TASK PROMPT
All lines from the one containing "The image size is (1010, 572)." through the end of the data below are to be repeated exactly, with pictures left out.

Data items
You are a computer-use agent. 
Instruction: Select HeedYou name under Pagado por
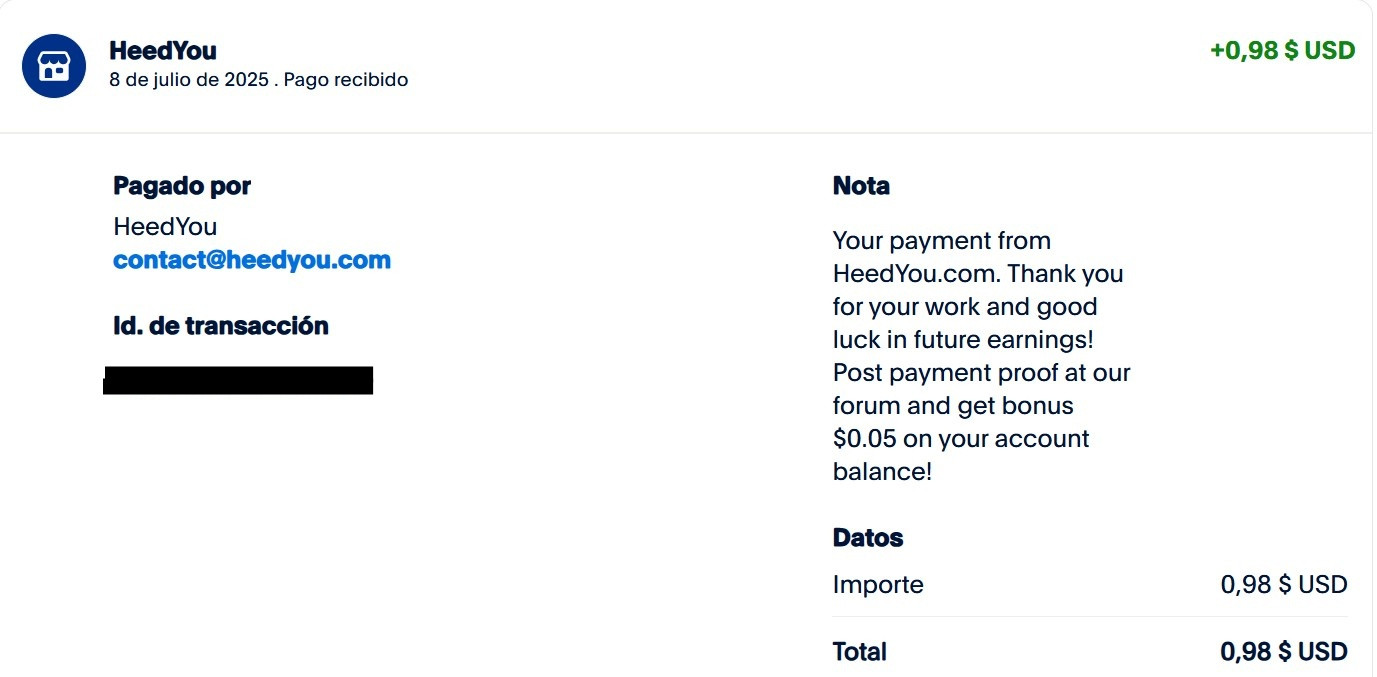pyautogui.click(x=165, y=227)
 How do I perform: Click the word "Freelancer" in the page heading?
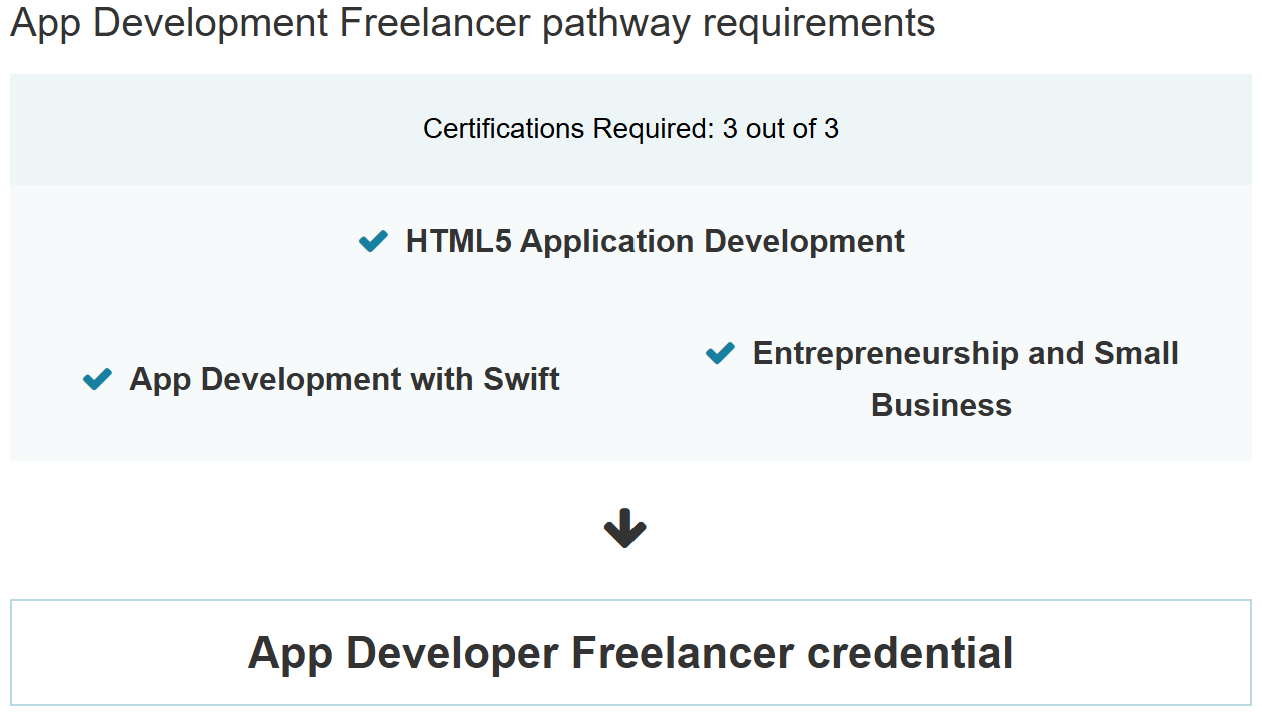tap(436, 22)
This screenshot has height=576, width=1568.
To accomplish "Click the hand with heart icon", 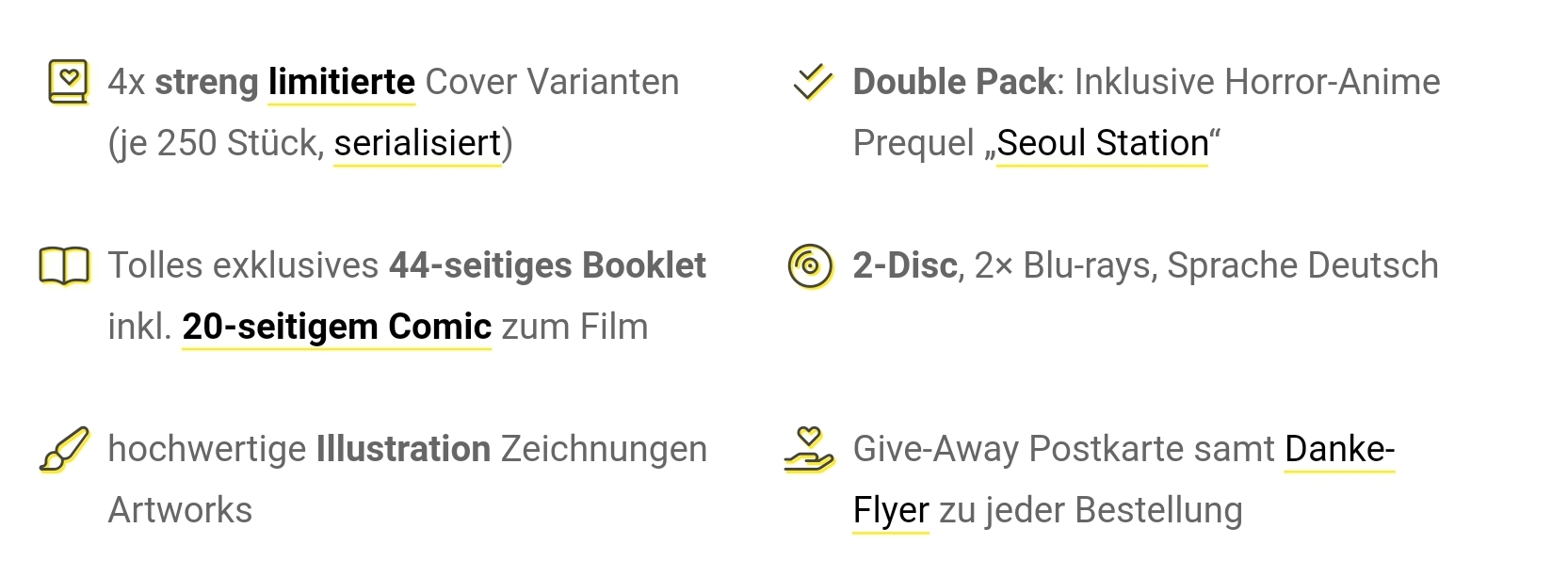I will pos(809,450).
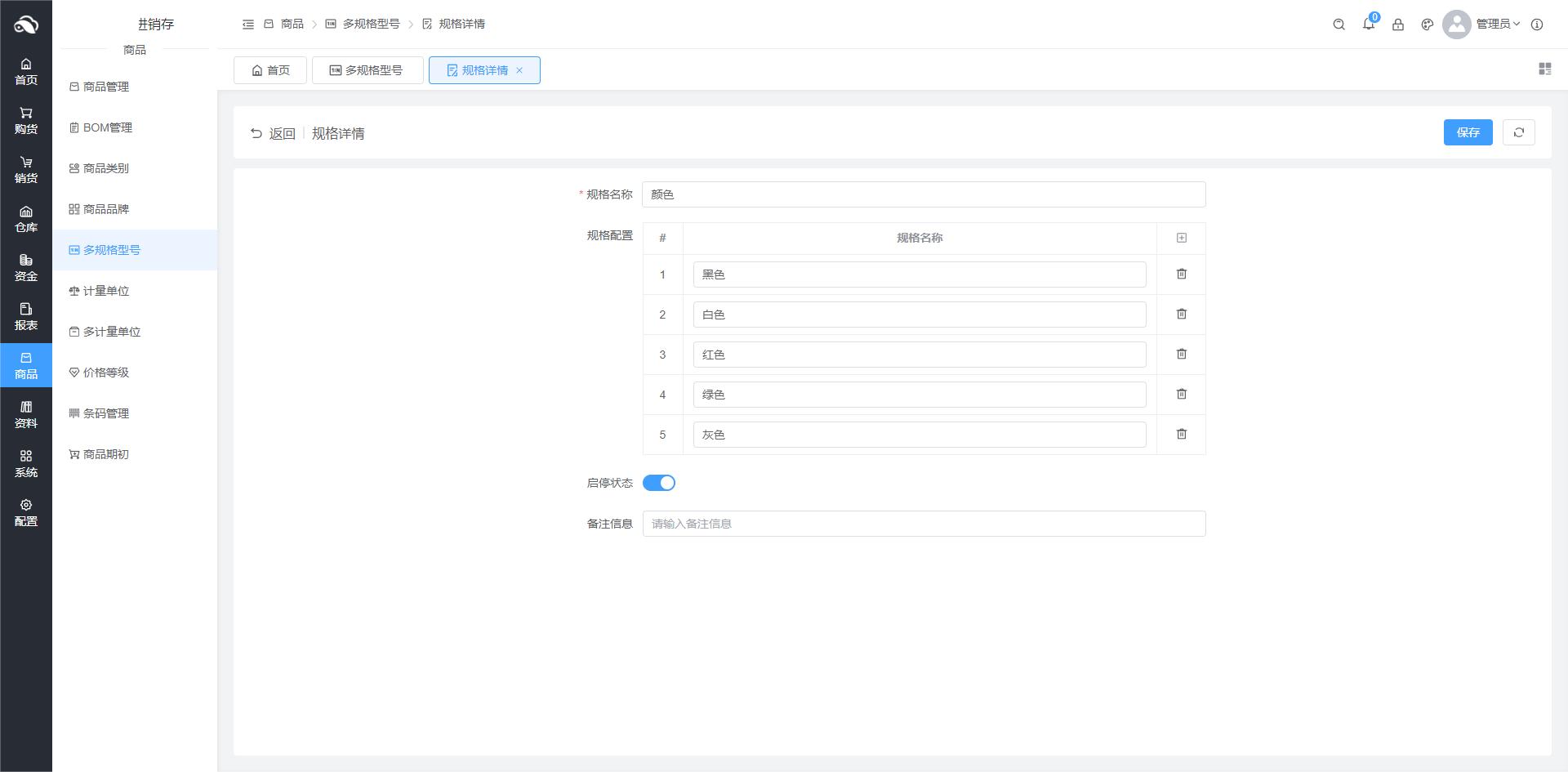Image resolution: width=1568 pixels, height=772 pixels.
Task: Click the search icon in top header
Action: 1339,25
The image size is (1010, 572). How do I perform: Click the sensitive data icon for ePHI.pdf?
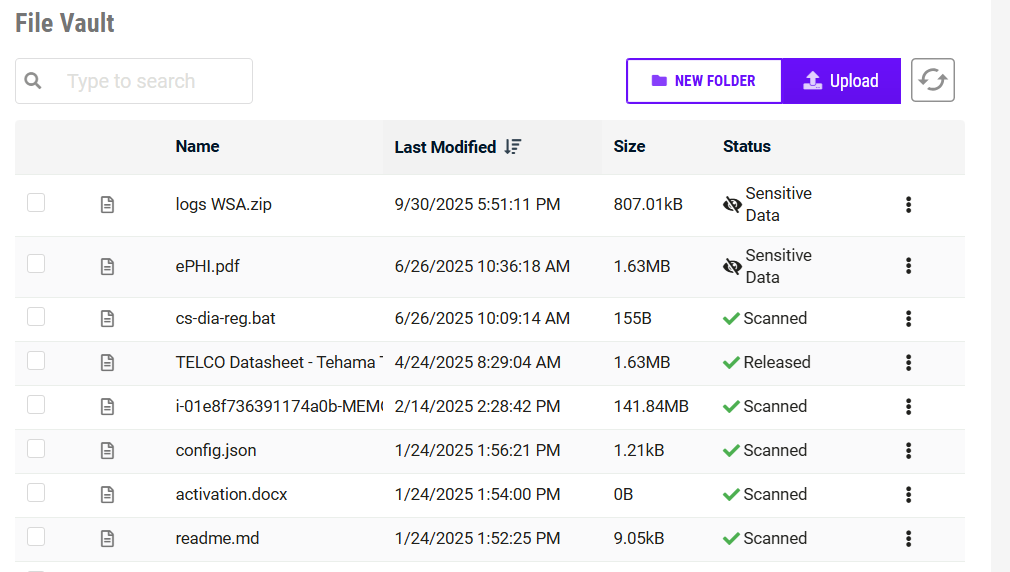732,267
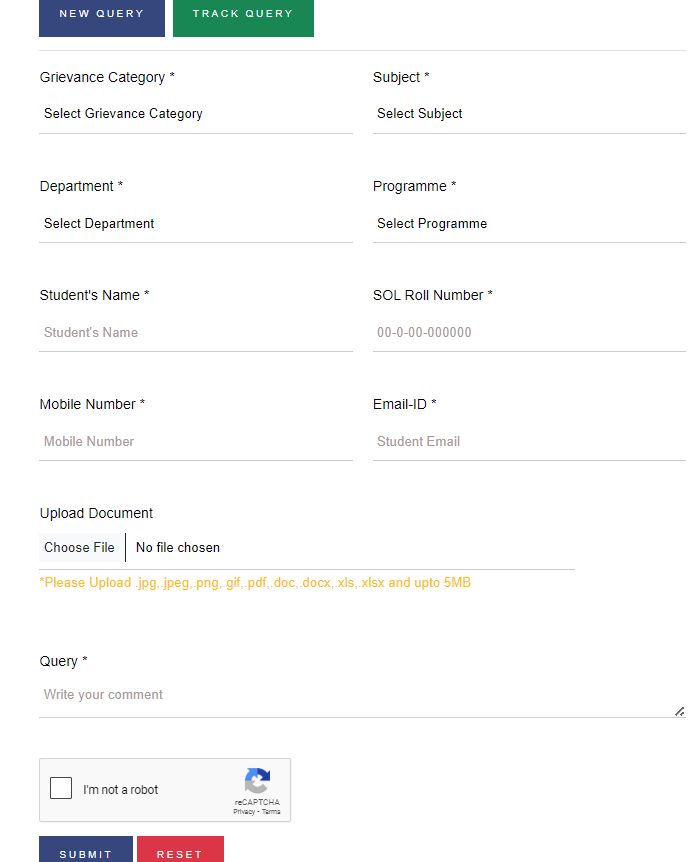The image size is (698, 862).
Task: Click the Student Email field
Action: pos(529,442)
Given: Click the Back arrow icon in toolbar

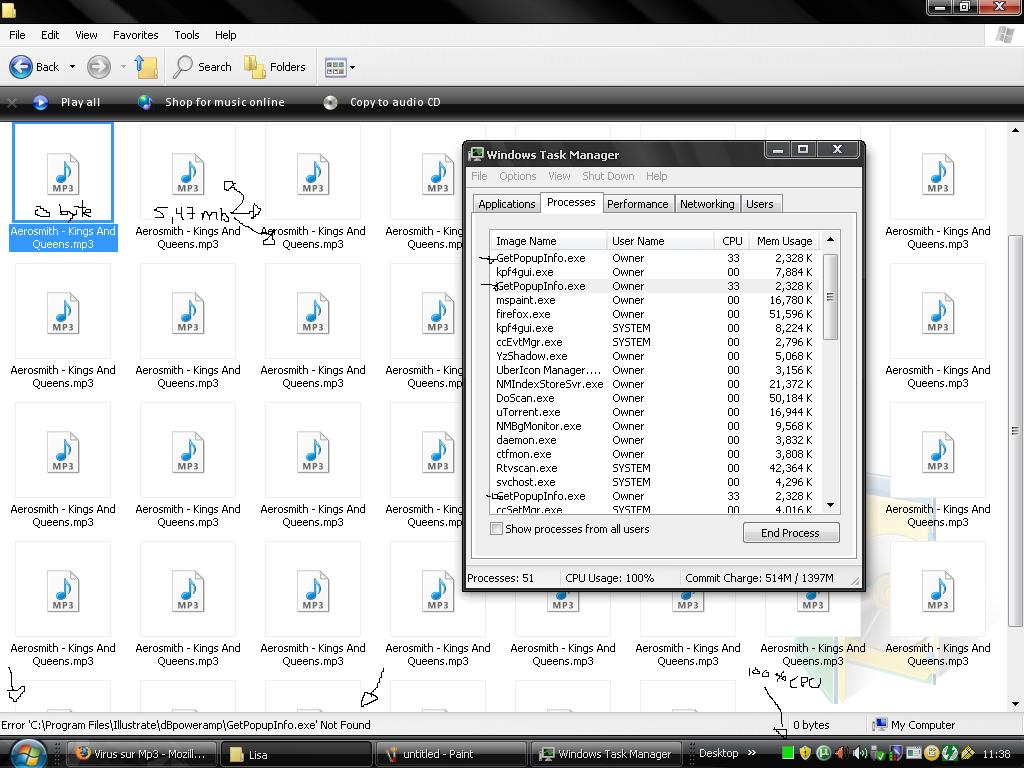Looking at the screenshot, I should pos(21,67).
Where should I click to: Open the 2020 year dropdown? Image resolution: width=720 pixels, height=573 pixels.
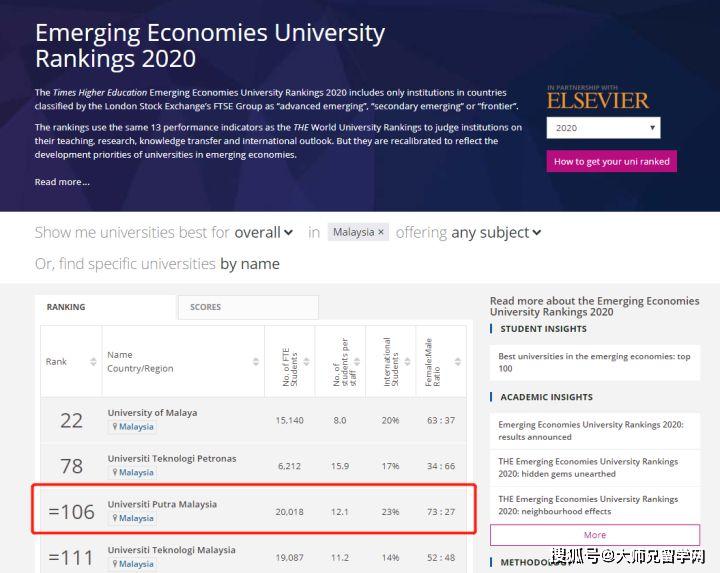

WRITTEN SOLUTION
The image size is (1010, 572). How do I perform: Click the sensitive data icon for ePHI.pdf?
732,267
The image size is (698, 862).
Task: Click the Student Email field
Action: pos(529,442)
Given: Click the Back arrow icon in toolbar

Looking at the screenshot, I should pos(21,67).
Where should I click to: Open the 2020 year dropdown? Image resolution: width=720 pixels, height=573 pixels.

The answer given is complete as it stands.